Records for locating described items:
◇ ◇ ◇ ◇
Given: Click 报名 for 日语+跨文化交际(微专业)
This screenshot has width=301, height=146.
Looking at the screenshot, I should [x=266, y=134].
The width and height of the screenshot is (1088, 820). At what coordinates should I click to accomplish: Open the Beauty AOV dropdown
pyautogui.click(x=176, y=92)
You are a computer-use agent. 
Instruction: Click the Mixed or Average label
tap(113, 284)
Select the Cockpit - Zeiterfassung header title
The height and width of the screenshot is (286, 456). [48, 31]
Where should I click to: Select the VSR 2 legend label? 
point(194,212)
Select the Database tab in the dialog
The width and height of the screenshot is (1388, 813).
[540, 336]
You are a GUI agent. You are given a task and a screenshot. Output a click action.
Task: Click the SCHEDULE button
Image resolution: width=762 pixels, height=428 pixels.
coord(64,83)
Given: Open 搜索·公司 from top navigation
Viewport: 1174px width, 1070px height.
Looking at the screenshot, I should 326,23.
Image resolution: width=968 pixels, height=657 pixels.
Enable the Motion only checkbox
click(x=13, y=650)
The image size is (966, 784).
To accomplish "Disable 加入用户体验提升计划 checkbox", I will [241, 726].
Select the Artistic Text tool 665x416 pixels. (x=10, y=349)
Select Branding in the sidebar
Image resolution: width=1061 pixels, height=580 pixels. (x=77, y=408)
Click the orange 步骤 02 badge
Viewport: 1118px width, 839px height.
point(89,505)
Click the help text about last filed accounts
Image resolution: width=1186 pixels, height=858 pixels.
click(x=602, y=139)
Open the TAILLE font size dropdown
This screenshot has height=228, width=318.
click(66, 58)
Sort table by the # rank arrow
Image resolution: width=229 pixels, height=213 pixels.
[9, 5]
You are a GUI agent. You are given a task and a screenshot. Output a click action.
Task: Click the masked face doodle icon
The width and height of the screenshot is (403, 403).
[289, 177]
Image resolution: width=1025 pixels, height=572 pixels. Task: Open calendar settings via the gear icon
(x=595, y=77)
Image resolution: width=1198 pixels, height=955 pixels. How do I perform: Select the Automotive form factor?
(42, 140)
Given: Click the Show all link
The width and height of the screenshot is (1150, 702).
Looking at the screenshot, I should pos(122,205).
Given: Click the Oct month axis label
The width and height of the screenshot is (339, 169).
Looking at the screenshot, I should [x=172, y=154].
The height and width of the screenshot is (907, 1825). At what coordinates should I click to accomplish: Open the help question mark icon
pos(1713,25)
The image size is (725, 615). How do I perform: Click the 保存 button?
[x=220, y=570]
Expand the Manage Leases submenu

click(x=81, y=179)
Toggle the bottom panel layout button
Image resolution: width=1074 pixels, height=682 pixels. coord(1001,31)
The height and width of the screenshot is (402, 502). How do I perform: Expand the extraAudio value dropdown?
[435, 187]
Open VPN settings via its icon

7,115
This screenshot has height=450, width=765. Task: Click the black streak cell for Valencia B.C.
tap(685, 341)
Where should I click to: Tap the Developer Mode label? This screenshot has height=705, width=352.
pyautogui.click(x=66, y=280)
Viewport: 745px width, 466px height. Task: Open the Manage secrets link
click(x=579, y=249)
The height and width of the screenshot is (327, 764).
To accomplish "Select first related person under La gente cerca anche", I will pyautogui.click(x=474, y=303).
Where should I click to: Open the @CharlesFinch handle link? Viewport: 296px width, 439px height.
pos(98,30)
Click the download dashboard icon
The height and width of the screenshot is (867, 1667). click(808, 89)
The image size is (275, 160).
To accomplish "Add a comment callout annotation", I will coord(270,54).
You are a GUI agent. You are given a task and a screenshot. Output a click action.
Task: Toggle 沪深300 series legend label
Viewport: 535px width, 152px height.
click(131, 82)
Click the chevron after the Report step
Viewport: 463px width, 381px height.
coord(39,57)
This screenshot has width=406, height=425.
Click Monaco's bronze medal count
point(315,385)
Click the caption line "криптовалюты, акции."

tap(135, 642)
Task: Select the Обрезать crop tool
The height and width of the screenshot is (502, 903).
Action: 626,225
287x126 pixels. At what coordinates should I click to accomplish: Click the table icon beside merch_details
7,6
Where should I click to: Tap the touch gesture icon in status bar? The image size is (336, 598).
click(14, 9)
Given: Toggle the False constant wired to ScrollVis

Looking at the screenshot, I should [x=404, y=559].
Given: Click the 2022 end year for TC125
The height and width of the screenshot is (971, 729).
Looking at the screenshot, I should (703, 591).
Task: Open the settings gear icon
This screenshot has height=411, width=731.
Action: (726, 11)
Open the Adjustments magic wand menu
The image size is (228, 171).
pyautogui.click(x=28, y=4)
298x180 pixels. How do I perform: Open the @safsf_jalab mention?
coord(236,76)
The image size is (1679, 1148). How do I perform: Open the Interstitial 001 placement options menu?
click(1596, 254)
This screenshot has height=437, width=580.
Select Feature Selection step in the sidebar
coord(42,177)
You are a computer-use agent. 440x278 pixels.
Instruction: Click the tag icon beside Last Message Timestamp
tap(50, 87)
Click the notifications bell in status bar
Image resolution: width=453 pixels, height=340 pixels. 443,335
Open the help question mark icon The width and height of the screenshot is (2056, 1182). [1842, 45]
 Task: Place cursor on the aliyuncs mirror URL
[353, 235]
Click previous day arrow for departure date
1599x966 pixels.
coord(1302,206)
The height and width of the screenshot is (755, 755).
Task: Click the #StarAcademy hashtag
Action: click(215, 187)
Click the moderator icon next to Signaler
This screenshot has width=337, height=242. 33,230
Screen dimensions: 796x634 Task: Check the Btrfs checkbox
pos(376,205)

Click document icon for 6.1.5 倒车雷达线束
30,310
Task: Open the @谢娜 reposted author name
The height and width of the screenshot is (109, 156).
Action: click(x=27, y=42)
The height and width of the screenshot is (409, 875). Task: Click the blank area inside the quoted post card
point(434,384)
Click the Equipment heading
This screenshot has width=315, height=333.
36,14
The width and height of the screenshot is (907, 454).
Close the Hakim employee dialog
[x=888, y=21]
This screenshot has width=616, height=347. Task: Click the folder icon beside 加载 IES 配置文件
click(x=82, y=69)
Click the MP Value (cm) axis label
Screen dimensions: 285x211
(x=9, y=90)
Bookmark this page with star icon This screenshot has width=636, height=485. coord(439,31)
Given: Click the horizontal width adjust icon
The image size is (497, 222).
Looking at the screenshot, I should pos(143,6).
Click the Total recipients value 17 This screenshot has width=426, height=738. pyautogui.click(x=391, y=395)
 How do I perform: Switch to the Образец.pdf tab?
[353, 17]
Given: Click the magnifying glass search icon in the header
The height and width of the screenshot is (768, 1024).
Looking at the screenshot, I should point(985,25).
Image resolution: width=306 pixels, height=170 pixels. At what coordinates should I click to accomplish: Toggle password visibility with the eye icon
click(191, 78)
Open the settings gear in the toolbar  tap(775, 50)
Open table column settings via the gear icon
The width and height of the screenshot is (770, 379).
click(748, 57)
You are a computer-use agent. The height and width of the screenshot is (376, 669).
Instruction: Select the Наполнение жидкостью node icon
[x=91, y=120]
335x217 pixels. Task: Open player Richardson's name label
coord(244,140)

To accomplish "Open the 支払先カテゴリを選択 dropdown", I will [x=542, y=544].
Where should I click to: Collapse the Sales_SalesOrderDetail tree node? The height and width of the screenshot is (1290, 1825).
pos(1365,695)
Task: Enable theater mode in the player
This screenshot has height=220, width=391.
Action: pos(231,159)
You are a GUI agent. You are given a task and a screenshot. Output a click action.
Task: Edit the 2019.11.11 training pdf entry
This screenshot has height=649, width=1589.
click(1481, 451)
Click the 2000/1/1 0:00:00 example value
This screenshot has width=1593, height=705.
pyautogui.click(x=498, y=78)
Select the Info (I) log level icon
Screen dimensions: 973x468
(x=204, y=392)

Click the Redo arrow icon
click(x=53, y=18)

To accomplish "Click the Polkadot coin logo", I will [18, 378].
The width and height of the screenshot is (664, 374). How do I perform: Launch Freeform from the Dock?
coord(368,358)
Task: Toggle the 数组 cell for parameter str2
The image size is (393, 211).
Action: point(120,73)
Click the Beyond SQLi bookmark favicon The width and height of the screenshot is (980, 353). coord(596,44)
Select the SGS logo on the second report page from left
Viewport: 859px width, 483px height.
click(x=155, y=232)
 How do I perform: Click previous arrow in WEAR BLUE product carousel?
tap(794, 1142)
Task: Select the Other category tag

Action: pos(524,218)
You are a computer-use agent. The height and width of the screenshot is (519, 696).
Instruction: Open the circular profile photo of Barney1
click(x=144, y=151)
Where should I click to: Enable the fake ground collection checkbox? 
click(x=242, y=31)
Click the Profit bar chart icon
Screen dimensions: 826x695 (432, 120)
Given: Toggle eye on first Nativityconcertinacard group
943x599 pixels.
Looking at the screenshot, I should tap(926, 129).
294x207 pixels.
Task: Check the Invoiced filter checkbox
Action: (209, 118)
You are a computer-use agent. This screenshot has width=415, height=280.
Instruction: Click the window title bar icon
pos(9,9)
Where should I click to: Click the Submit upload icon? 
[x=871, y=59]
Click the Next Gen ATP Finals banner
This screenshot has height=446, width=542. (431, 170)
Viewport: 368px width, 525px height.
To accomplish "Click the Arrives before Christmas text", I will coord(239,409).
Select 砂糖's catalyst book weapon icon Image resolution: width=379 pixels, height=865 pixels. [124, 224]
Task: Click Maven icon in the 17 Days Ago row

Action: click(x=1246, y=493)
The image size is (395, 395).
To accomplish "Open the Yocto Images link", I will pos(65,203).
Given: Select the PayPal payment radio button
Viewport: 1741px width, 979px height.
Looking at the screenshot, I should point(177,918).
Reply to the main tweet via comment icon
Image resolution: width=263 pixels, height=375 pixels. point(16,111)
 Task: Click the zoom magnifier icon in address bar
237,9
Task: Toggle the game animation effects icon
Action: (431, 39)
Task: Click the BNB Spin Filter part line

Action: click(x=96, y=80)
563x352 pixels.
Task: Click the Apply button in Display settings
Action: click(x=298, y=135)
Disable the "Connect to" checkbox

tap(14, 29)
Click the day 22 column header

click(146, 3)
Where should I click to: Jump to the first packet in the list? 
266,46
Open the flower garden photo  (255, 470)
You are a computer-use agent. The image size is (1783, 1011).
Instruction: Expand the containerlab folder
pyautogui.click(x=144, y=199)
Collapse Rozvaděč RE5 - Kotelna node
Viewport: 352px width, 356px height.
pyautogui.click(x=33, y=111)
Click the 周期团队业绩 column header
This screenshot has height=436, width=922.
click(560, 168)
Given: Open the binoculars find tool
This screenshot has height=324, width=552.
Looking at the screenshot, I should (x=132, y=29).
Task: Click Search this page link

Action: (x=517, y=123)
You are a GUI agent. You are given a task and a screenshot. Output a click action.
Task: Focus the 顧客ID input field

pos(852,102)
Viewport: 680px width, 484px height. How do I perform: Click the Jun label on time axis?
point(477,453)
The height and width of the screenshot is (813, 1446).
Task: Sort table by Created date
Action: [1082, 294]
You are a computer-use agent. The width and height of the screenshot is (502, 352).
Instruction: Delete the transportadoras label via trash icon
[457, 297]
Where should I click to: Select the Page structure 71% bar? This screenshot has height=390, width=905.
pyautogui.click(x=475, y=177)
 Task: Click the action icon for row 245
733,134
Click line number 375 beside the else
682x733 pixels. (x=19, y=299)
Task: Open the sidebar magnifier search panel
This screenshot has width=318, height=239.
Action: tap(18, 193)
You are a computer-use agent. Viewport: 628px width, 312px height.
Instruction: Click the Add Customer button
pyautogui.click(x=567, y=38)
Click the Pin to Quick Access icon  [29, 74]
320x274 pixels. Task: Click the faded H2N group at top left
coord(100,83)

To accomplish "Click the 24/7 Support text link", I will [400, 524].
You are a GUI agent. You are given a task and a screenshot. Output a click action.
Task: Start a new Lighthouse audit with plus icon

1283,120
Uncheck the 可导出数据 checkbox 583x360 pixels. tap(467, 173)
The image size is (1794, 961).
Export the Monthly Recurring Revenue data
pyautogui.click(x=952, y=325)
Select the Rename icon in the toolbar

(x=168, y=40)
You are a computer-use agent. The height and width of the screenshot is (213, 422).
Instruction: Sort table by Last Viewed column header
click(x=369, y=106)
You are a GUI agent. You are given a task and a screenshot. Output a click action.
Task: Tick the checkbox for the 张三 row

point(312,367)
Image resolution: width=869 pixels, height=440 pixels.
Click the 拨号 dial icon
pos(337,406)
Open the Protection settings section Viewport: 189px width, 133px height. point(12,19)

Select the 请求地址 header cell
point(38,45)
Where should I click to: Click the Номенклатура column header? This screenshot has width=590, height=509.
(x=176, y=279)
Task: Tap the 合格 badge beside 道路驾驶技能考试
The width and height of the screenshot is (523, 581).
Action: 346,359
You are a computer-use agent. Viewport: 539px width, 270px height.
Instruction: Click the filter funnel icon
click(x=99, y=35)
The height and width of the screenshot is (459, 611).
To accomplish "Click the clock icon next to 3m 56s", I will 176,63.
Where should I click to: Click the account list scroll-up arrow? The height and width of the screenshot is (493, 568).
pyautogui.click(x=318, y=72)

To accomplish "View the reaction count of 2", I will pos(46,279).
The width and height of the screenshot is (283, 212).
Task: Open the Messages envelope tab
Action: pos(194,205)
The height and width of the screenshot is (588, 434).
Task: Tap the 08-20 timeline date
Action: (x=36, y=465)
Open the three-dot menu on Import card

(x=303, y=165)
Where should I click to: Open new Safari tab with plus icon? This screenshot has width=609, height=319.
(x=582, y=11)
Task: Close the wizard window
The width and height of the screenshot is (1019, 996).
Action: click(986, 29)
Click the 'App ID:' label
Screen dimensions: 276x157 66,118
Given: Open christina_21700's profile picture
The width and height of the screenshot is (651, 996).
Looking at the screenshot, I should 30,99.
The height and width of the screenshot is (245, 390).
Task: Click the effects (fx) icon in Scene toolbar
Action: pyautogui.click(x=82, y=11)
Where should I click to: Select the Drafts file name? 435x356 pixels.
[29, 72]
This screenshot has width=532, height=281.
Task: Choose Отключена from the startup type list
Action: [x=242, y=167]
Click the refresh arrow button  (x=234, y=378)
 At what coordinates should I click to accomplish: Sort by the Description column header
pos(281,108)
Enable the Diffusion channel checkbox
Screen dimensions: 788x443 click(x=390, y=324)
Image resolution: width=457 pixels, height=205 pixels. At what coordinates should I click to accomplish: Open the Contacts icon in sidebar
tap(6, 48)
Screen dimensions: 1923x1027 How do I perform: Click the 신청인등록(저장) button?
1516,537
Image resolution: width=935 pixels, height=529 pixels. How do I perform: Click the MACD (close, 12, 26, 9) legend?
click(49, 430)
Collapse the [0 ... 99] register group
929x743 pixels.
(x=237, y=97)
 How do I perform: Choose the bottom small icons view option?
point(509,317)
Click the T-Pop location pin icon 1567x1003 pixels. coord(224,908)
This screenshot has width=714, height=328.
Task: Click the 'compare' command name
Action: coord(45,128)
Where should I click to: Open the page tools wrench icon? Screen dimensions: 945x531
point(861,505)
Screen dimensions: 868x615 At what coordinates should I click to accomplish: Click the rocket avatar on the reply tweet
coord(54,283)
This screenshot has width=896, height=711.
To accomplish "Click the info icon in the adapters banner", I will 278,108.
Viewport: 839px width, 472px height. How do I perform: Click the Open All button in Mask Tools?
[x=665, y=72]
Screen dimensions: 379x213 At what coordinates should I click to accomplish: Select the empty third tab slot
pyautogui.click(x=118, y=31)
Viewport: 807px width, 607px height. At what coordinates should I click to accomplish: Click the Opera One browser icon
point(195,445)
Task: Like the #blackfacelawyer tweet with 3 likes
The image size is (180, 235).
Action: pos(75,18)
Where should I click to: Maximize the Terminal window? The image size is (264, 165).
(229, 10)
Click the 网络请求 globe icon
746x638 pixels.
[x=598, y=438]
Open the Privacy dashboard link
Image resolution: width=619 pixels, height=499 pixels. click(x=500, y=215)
◇ ◇ ◇ ◇
Please write out the lines word for word, beginning at the line that has "The height and width of the screenshot is (409, 875)." and stopping after the line that has "(x=9, y=90)".

The height and width of the screenshot is (409, 875). Task: Click the blank area inside the quoted post card
point(434,384)
Click the Equipment heading
This screenshot has width=315, height=333.
36,14
The width and height of the screenshot is (907, 454).
Close the Hakim employee dialog
[x=888, y=21]
This screenshot has width=616, height=347. Task: Click the folder icon beside 加载 IES 配置文件
click(x=82, y=69)
Click the MP Value (cm) axis label
Screen dimensions: 285x211
(x=9, y=90)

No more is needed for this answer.